### Dokumentabschnitt
Der Hotelverband Deutschland (IHA) startet eine Kampagne, um Hotels bei der Durchsetzung von Schadensersatzansprüchen wegen „jahrelanger Verwendung kartellrechtswidriger Bestpreisklauseln“ zu unterstützen. Mit HRS war es in dieser Angelegenheit im letzten Jahr zu einem Vergleich in Millionenhöhe gekommen.
Zu diesem Zweck haben wird unter www.hotel-kartellschadensersatz.de eine Kampagnen-Homepage eingerichtet, der Hoteliers alle Informationen entnehmen können und unter der sich Gastgeber ohne Kostenrisiko für die Aktion „DaBeisein“ registrieren lassen können.
Von 2006 bis 2015 habe Booking.com, der Marktführer unter den Buchungsportalen, unstreitig kartellrechtswidrige Bestpreisklauseln verwendet, sagt der Verband. Insbesondere die so genannten „weiten“ Bestpreisklauseln, mit denen Booking.com den angeschlossenen Hotels verboten habe, auf irgendeinem anderen Vertriebsweg Zimmer zu günstigeren Raten anzubieten, verstießen eindeutig gegen geltendes Kartellrecht. Dies habe das Bundeskartellamt – umfassend bestätigt durch das OLG Düsseldorf – im Fall „HRS“ festgestellt. Hotels sei durch die „weiten“ Bestpreisklauseln Schaden u.a. in Form überhöhter Buchungsprovisionen entstanden. „Nach den Grundsätzen des europäischen und deutschen Kartellrechts hat Booking.com den Hotels diesen Schaden samt Zinsen zu ersetzen. Mit unserer Initiative ‚daBeisein‘ bieten wir wie schon in der erfolgreichen Causa HRS in Deutschland gelegenen Hotels die Möglichkeit, sich an einer gruppenweisen Anspruchsdurchsetzung ohne Kostenrisiken zu beteiligen“, erläutert Otto Lindner, Vorsitzender des Hotelverbandes Deutschland (IHA). „Wir bieten allen Hoteliers in Deutschland diese Hilfestellung an, weil zeitnah eine Verjährung der Ansprüche drohen könnte.“
Auf Beschwerde des Hotelverbands Deutschland (IHA) hat das Bundeskartellamt im Jahr 2013 ein Kartellverfahren wegen der Verwendung kartellrechtswidriger Bestpreisklauseln auch gegen Booking.com eingeleitet. Nachdem Bundeskartellamt und Oberlandesgericht Düsseldorf im Parallelfall HRS keine Zweifel daran gelassen hatten, dass insbesondere die „weiten“ Bestpreisklauseln mit deutschem und europäischem Kartellrecht unvereinbar sind, strich Booking.com im Jahr 2015 die Segel und verpflichtete sich, die „weiten“ Bestpreisklauseln aus seinen Allgemeinen Geschäftsbedingungen in Deutschland zu entfernen.

### Bereitgestelltes Material
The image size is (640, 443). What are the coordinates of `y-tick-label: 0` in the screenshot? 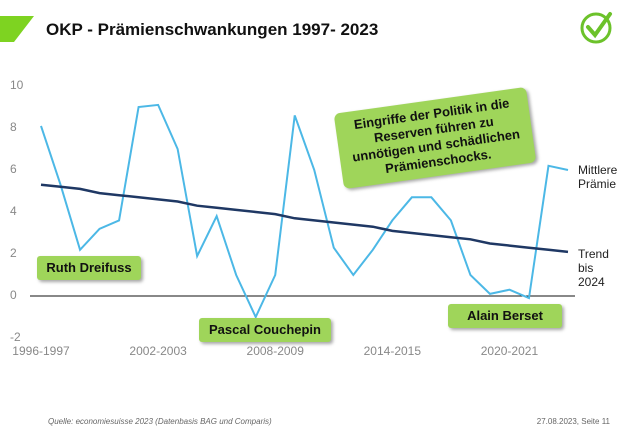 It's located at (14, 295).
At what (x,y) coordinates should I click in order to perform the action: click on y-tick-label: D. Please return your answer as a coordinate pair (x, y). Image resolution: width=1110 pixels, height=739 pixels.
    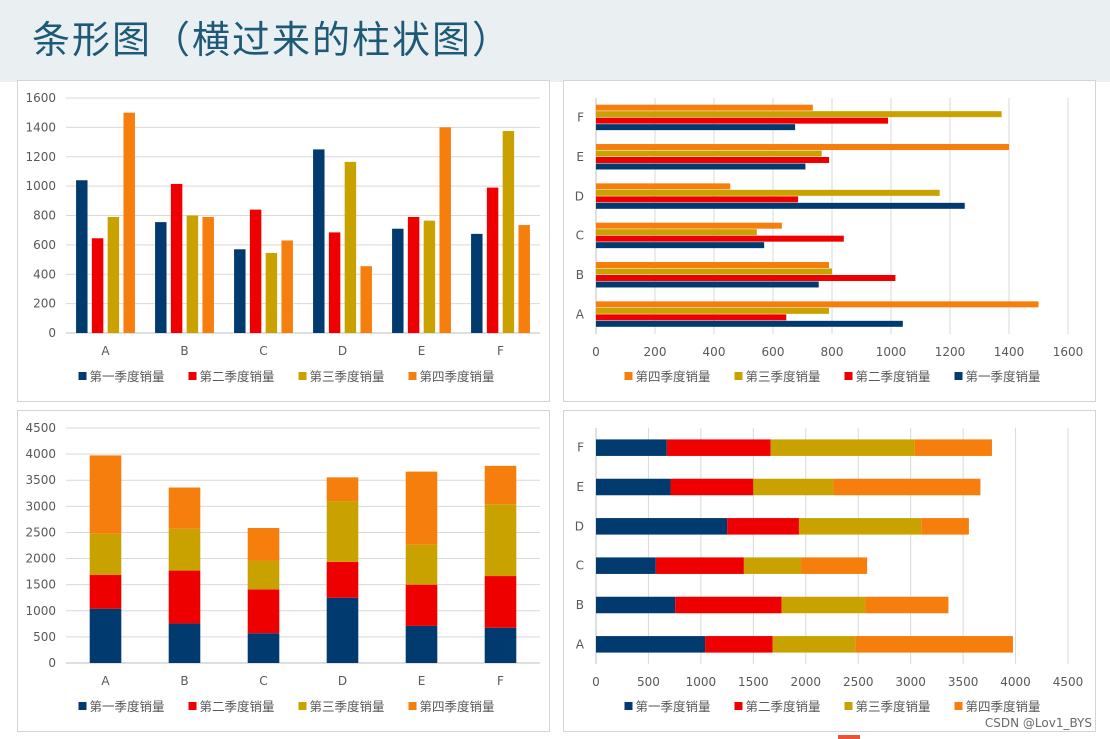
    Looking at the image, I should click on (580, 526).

### Arbeitsauftrag A
Schreiben Sie den Text zur IHA-Kampagne von „Der Hotelverband Deutschland“ bis einschließlich „in Millionenhöhe gekommen.“ neu und setzen Sie dabei „Initiative“ an die Stelle von „Kampagne“.
### Arbeitsauftrag B
Beantworten Sie anhand des Textes zur IHA-Kampagne die folgenden Fragen:
(i) In welchem Zeitraum hat Booking.com nach Angaben des Verbandes kartellrechtswidrige Bestpreisklauseln verwendet?
(ii) Wer ist Vorsitzender des Hotelverbandes Deutschland (IHA)?
(iii) In welchem Jahr hat das Bundeskartellamt das Kartellverfahren gegen Booking.com eingeleitet?
### Arbeitsauftrag C
Führen Sie den Text zur IHA-Kampagne im Anschluss an dessen letzten Satz fort.
Die Auflistung stammt aus einer anderen Quelle als der Text zur IHA-Kampagne.

### Ergebnis A
Der Hotelverband Deutschland (IHA) startet eine Initiative, um Hotels bei der Durchsetzung von Schadensersatzansprüchen wegen „jahrelanger Verwendung kartellrechtswidriger Bestpreisklauseln“ zu unterstützen. Mit HRS war es in dieser Angelegenheit im letzten Jahr zu einem Vergleich in Millionenhöhe gekommen.

### Ergebnis B
(i) Von 2006 bis 2015.
(ii) Otto Lindner.
(iii) Im Jahr 2013.

### Ergebnis C
„Zu diesem Zeitpunkt hatte Booking.com die weiten Bestpreisklauseln allerdings schon knapp 10 Jahre zur Anwendung gebracht und hierdurch den Wettbewerb zwischen den Hotelbuchungsportalen und zum Direktvertrieb der Hotellerie massiv beschränkt. Damit wurde nicht nur der Provisionswettbewerb zwischen den Buchungsportalen praktisch zum Erliegen gebracht, es wurde u.a. auch der sich im Aufbau befindliche Vertrieb der Hotels über ihre eigenen Homepages erheblich behindert. So konnten sich die Buchungsprovisionen seit 2006 massiv erhöhen“, zeigt Markus Luthe, Hauptgeschäftsführer des Hotelverbandes Deutschland (IHA), auf.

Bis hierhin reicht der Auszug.